**Collection entries:**
**********
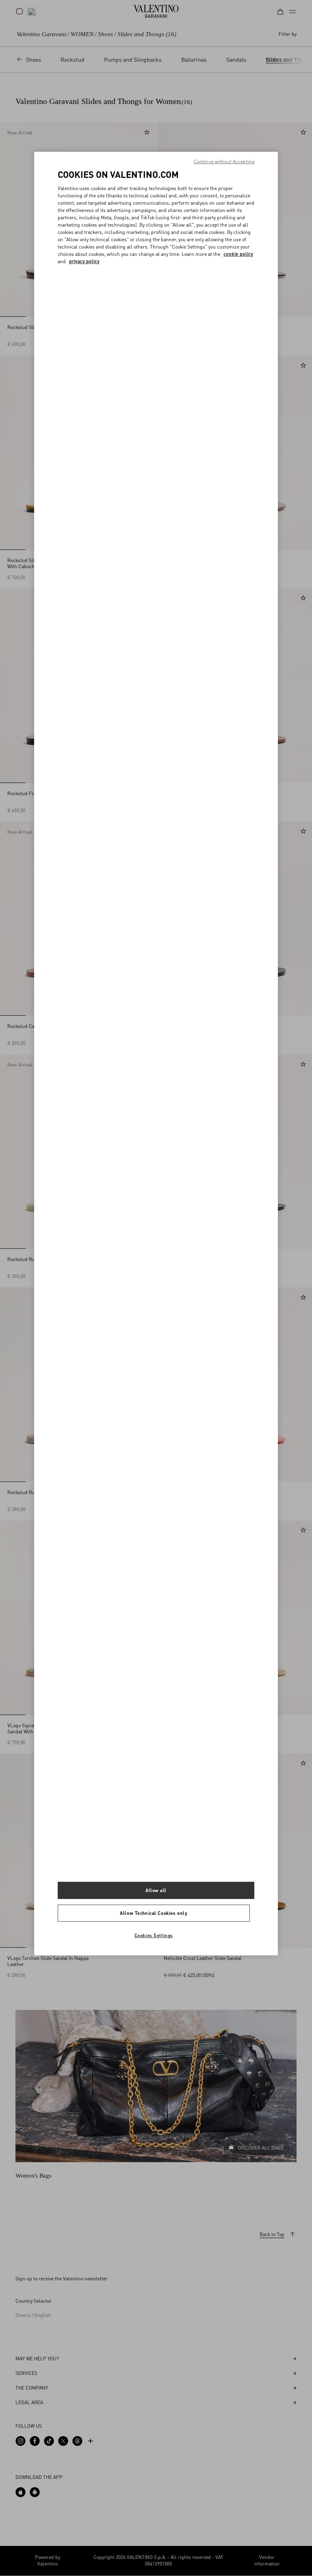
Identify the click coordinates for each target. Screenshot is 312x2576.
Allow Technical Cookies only (153, 1913)
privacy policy (84, 261)
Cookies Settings (153, 1935)
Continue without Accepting (224, 161)
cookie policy (238, 254)
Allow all (156, 1890)
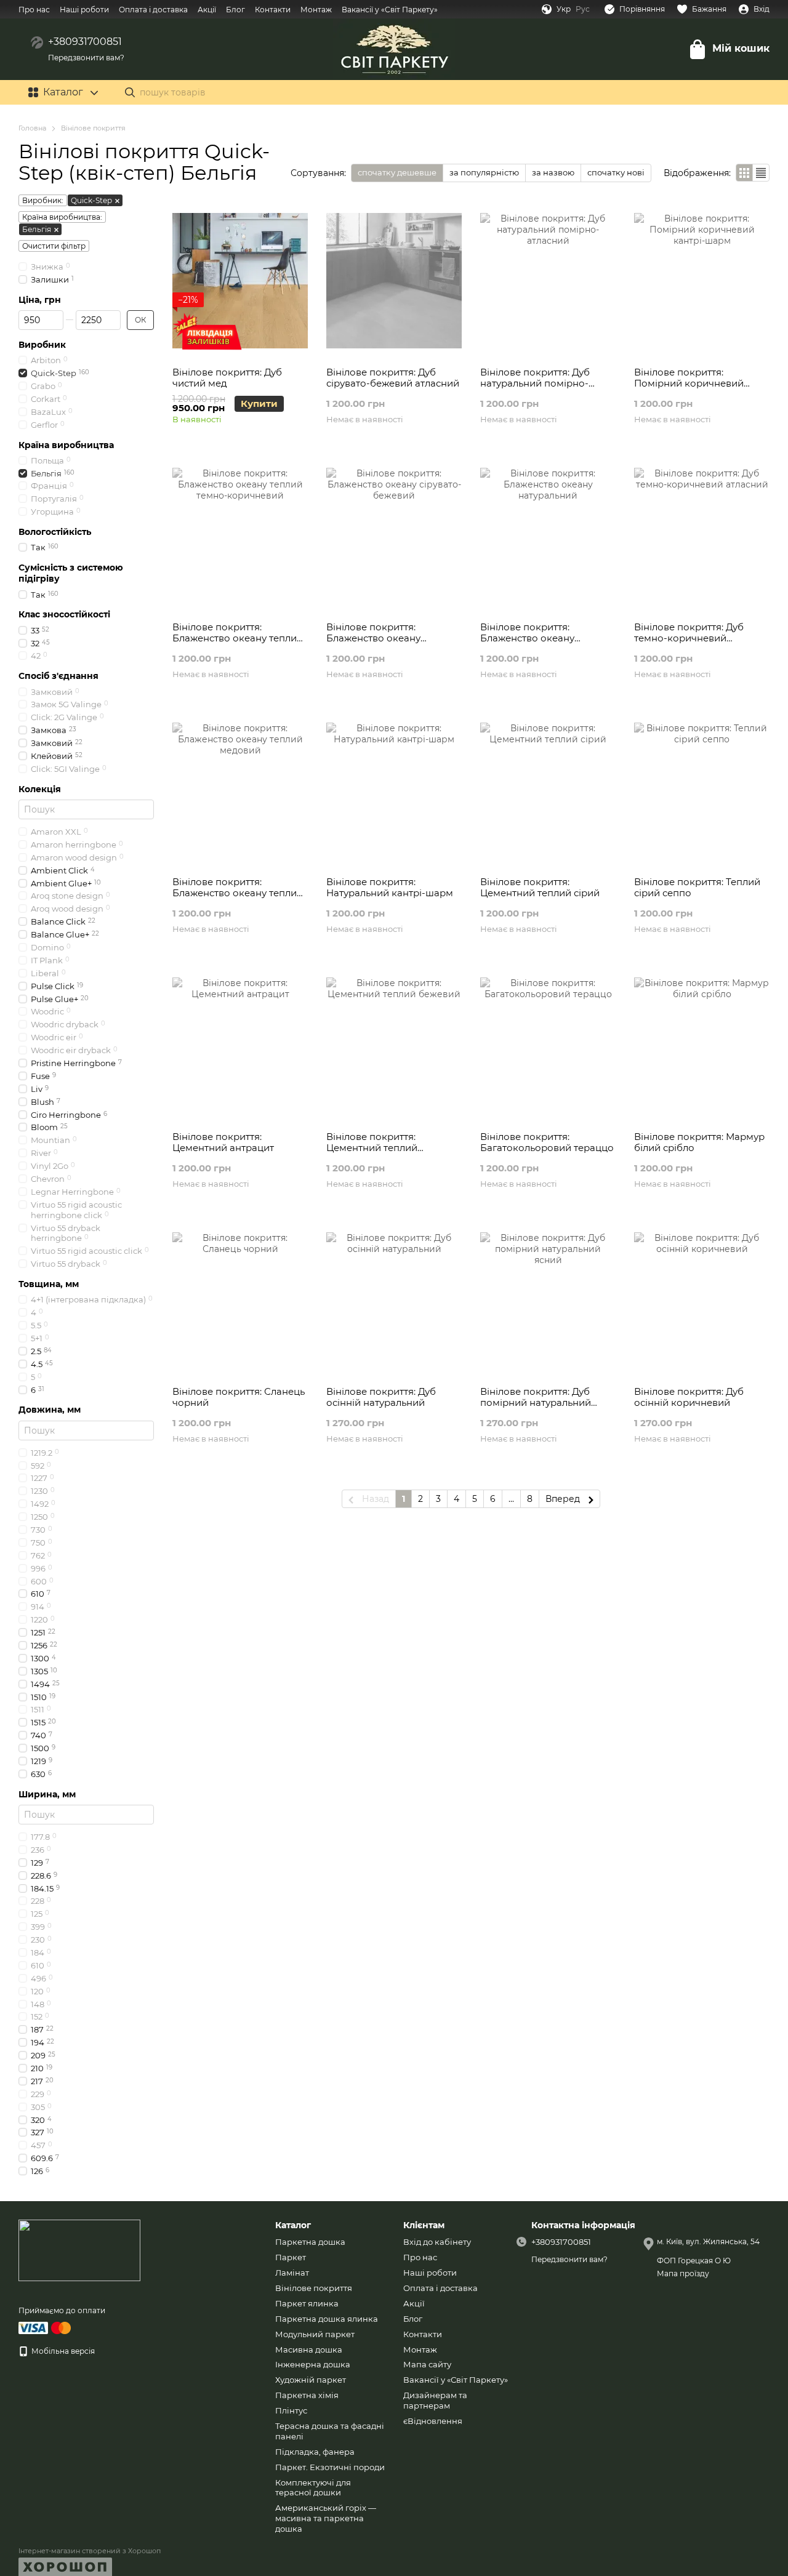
**********
**TASK DIRECTIONS:** Set down the records above exactly, leaving out pictures.

**RESPONSE:**
Identify the click coordinates for each target. Screenshot is 312x2576.
Allow Technical Cookies only (153, 1913)
privacy policy (84, 261)
Cookies Settings (153, 1935)
Continue without Accepting (224, 161)
cookie policy (238, 254)
Allow all (156, 1890)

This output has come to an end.